What Actually Breaks Your Cache

Not all cache invalidations are obvious. Switching models obviously starts fresh (each model has its own cache), but did you know that enabling fast mode mid-session also forces a full rebuild? The fast mode header becomes part of the cache key, so toggling it after hours of work means paying for uncached input tokens at fast mode rates—which is exactly why turning it on at session start costs less than flipping it deep into a long conversation. MCP server connections are another sneaky one. When tools load directly into the prefix (the default behavior), connecting or disconnecting an MCP server invalidates everything below it. The fun part? This can happen without any action from you—a stdio server's process crashes, an HTTP session expires, or a server auto-reconnects after a blip. Your cache is toast, and you're stuck with a slower, pricier next turn. Plan mode users take note: the opusplan model setting resolves to Opus during planning and Sonnet during execution, which means every toggle between modes is technically a model switch starting a fresh cache. Automatic safety fallback on Fable 5 has the same effect—the session continues on default Opus after a re-run.

The TTL Game: Five Minutes vs. One Hour

Cache entries don't live forever. The API offers two time-to-live options: five minutes and one hour (billed at higher write rates). Claude Code picks automatically based on how you authenticate.
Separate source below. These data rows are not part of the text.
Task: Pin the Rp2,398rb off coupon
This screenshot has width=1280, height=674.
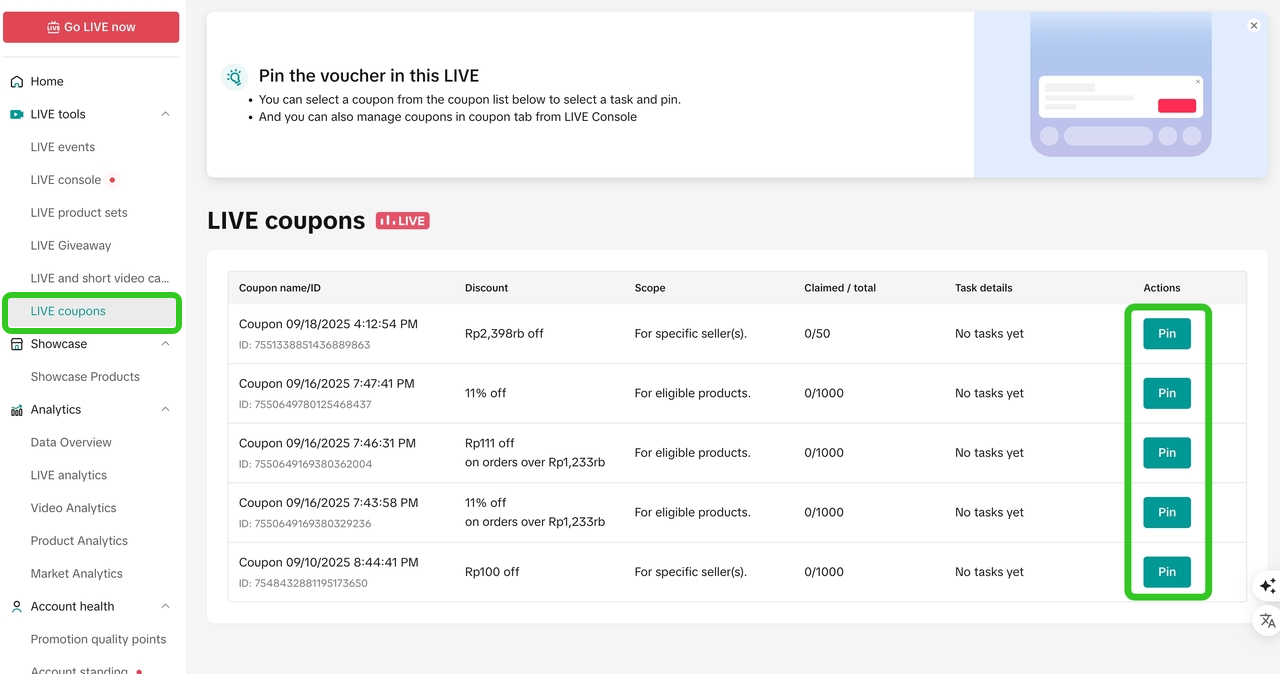Action: [x=1167, y=334]
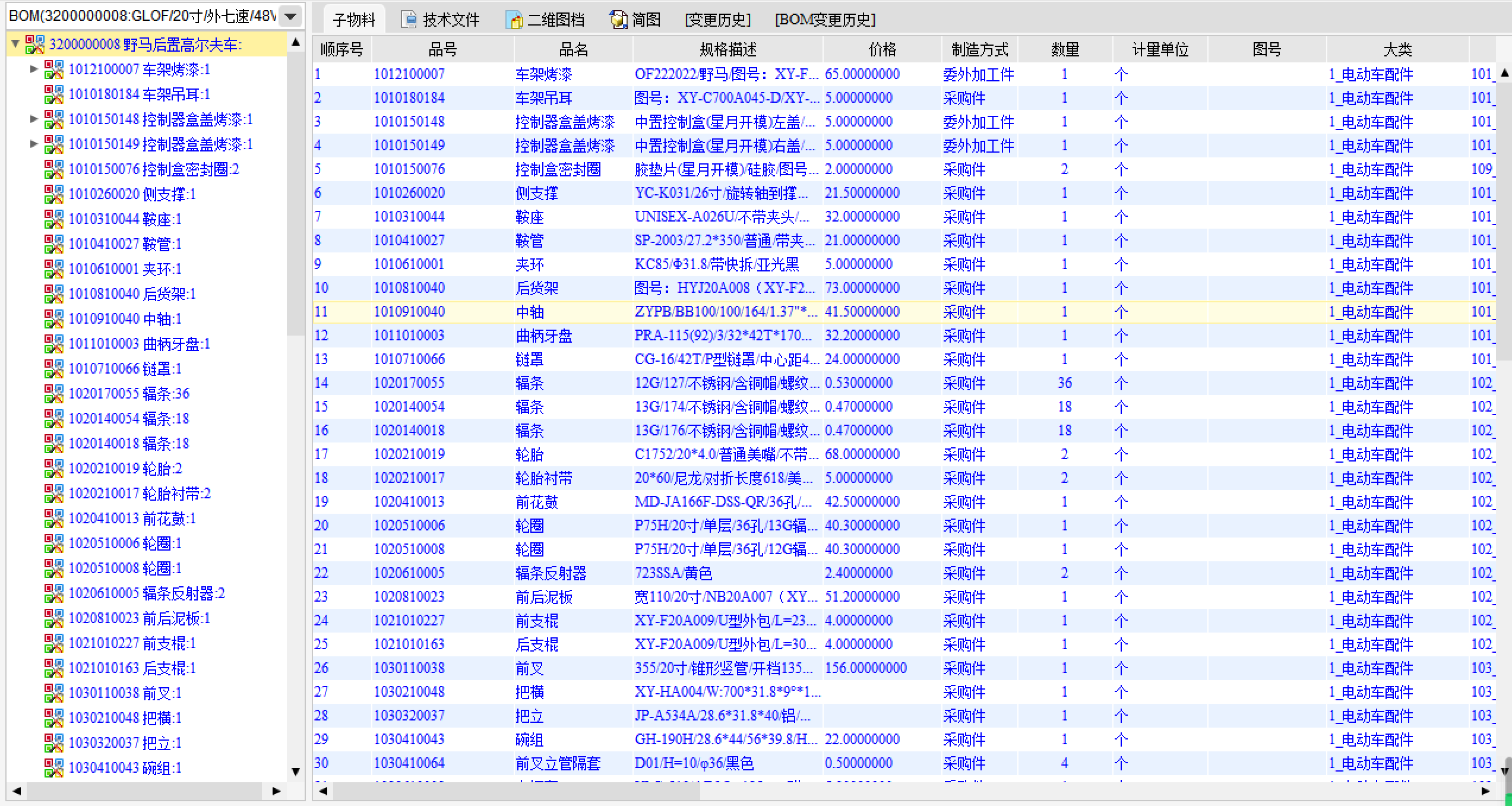
Task: Click the 制造方式 column header
Action: point(979,49)
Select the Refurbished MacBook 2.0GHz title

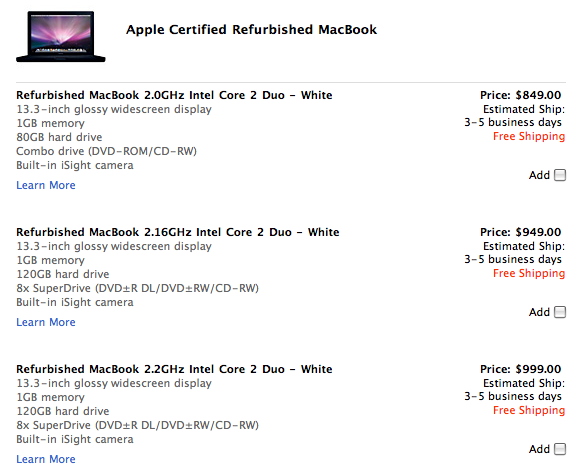pyautogui.click(x=174, y=95)
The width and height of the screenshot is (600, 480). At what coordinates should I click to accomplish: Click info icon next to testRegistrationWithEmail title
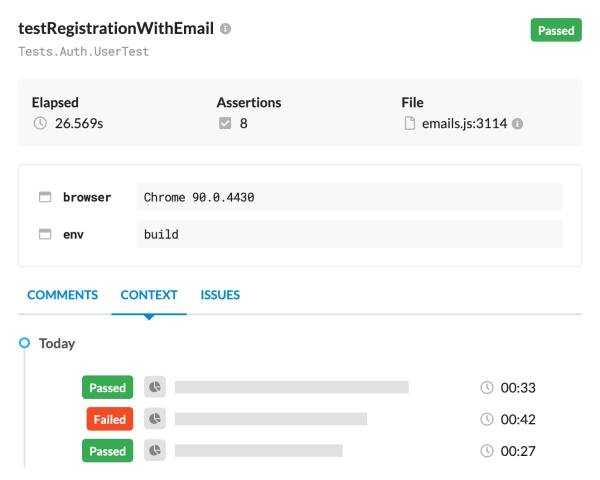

On a Claude subscription? You get the one-hour TTL included in your plan, so longer breaks between coding sessions won't force a full rebuild when you come back. API key users aren't so lucky—the default is five minutes, which means stepping away for coffee might cost you. Set ENABLE_PROMPT_CACHING_1H=1 to opt into the extended TTL on providers like Bedrock, Vertex AI, or direct API access. On Bedrock specifically, one-hour TTL availability varies by model and region, so check the AWS docs if cache token counts stay stubbornly at zero.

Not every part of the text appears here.